== Exercise ==
Could you repeat exactly the lines below, from the line containing "Task: Click external" through the last one, both included, while leaving out any pictures?

■ ■ ■ ■

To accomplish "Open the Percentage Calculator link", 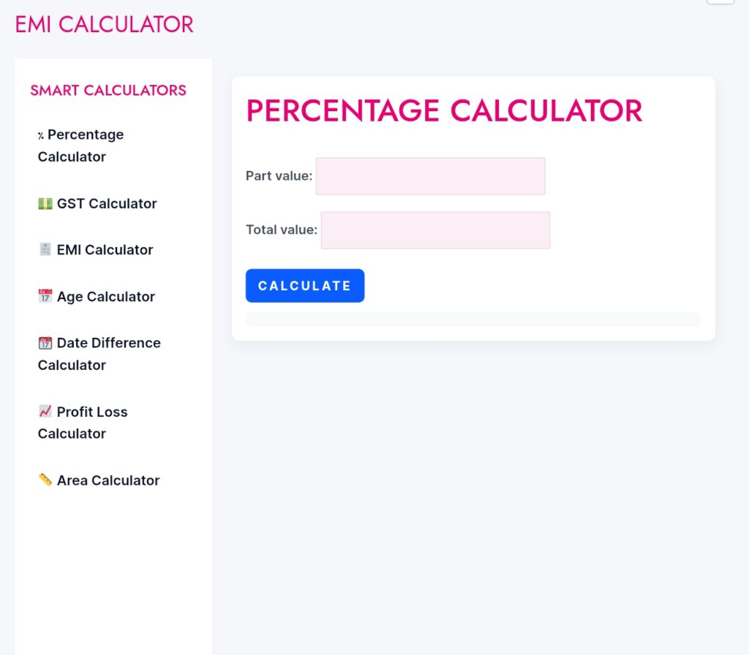I will [80, 145].
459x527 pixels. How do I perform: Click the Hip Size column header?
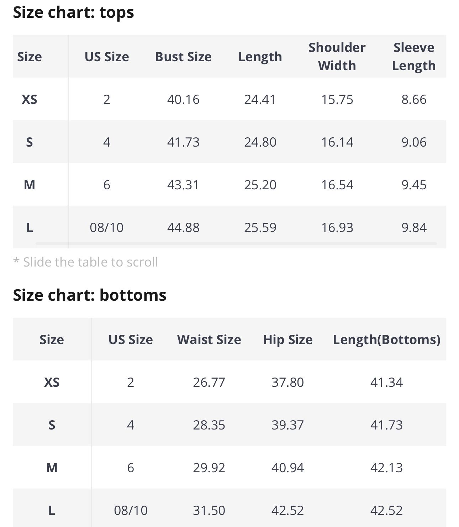coord(287,339)
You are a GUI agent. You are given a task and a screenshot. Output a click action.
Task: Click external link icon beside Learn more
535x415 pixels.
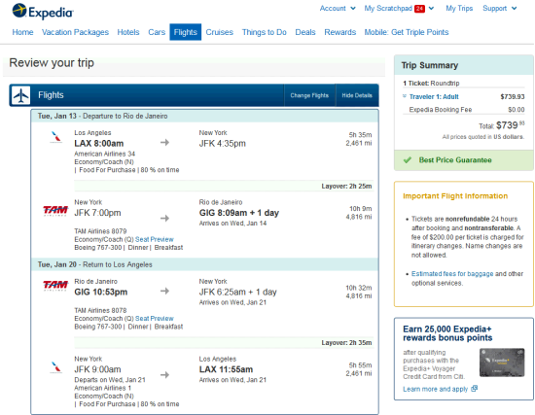click(x=475, y=389)
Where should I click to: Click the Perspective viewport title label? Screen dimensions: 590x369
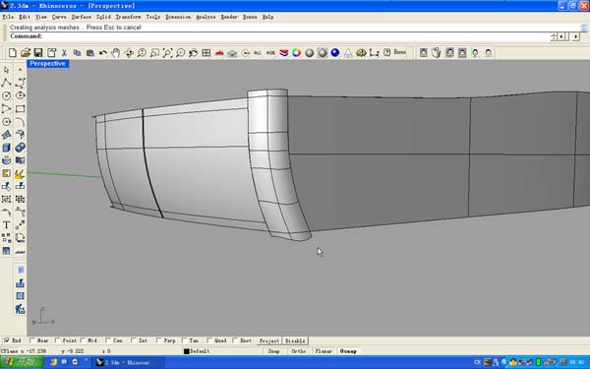(47, 64)
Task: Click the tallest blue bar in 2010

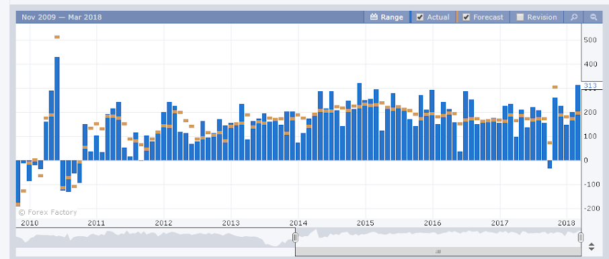Action: pos(57,109)
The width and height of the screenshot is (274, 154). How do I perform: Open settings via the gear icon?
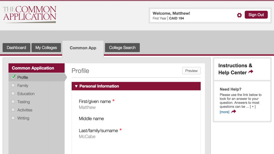click(239, 15)
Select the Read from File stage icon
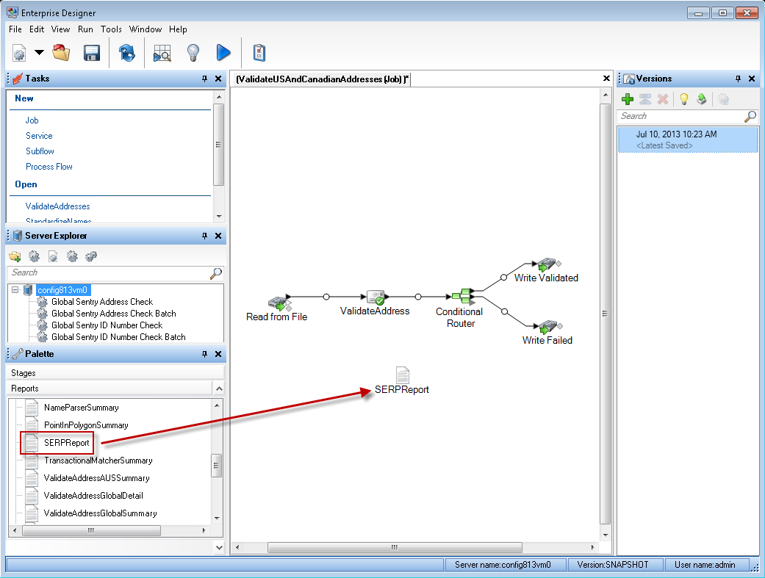The width and height of the screenshot is (765, 578). click(x=279, y=302)
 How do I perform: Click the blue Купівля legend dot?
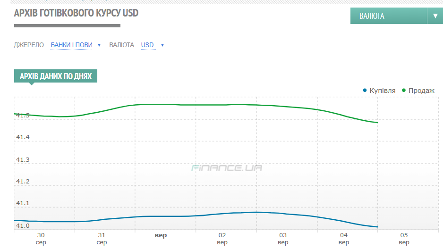coord(365,90)
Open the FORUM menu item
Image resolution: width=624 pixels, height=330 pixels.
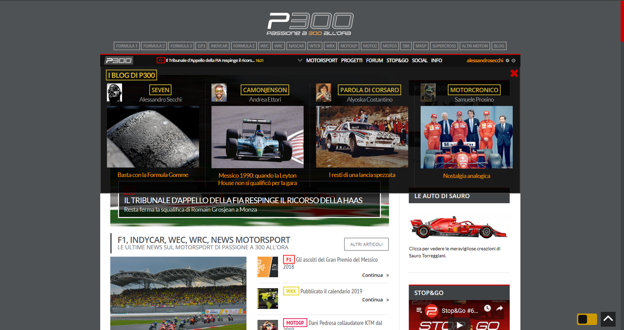374,60
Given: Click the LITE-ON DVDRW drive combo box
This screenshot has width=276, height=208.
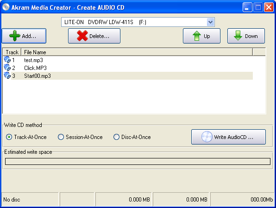Looking at the screenshot, I should [138, 22].
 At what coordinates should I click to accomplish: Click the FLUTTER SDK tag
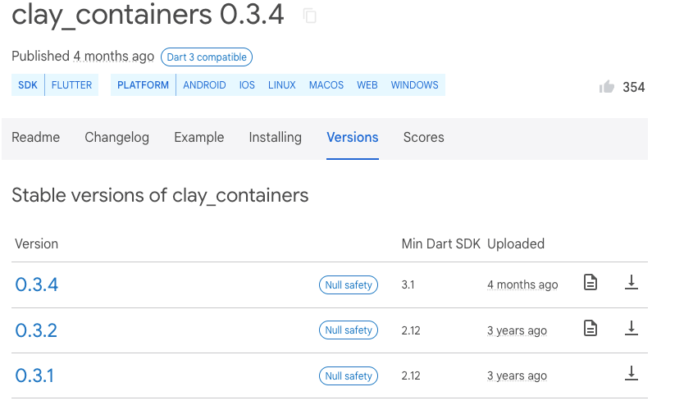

■ ■ ■ ■

== Problem solution ==
Task: Click external link icon beside Learn more
535x415 pixels.
click(x=475, y=389)
Where should I click to: Click the Perspective viewport title label? Screen dimensions: 590x369
(47, 64)
Task: Click the tallest blue bar in 2010

Action: pos(57,109)
The width and height of the screenshot is (274, 154). How do I perform: Open settings via the gear icon?
click(239, 15)
Select the Read from File stage icon
The width and height of the screenshot is (765, 578). click(x=279, y=302)
 How do I perform: Click the blue Купівля legend dot?
coord(365,90)
Open the FORUM menu item
Image resolution: width=624 pixels, height=330 pixels.
374,60
Given: Click the LITE-ON DVDRW drive combo box
This screenshot has width=276, height=208.
Looking at the screenshot, I should [138, 22].
 At what coordinates should I click to accomplish: Click the FLUTTER SDK tag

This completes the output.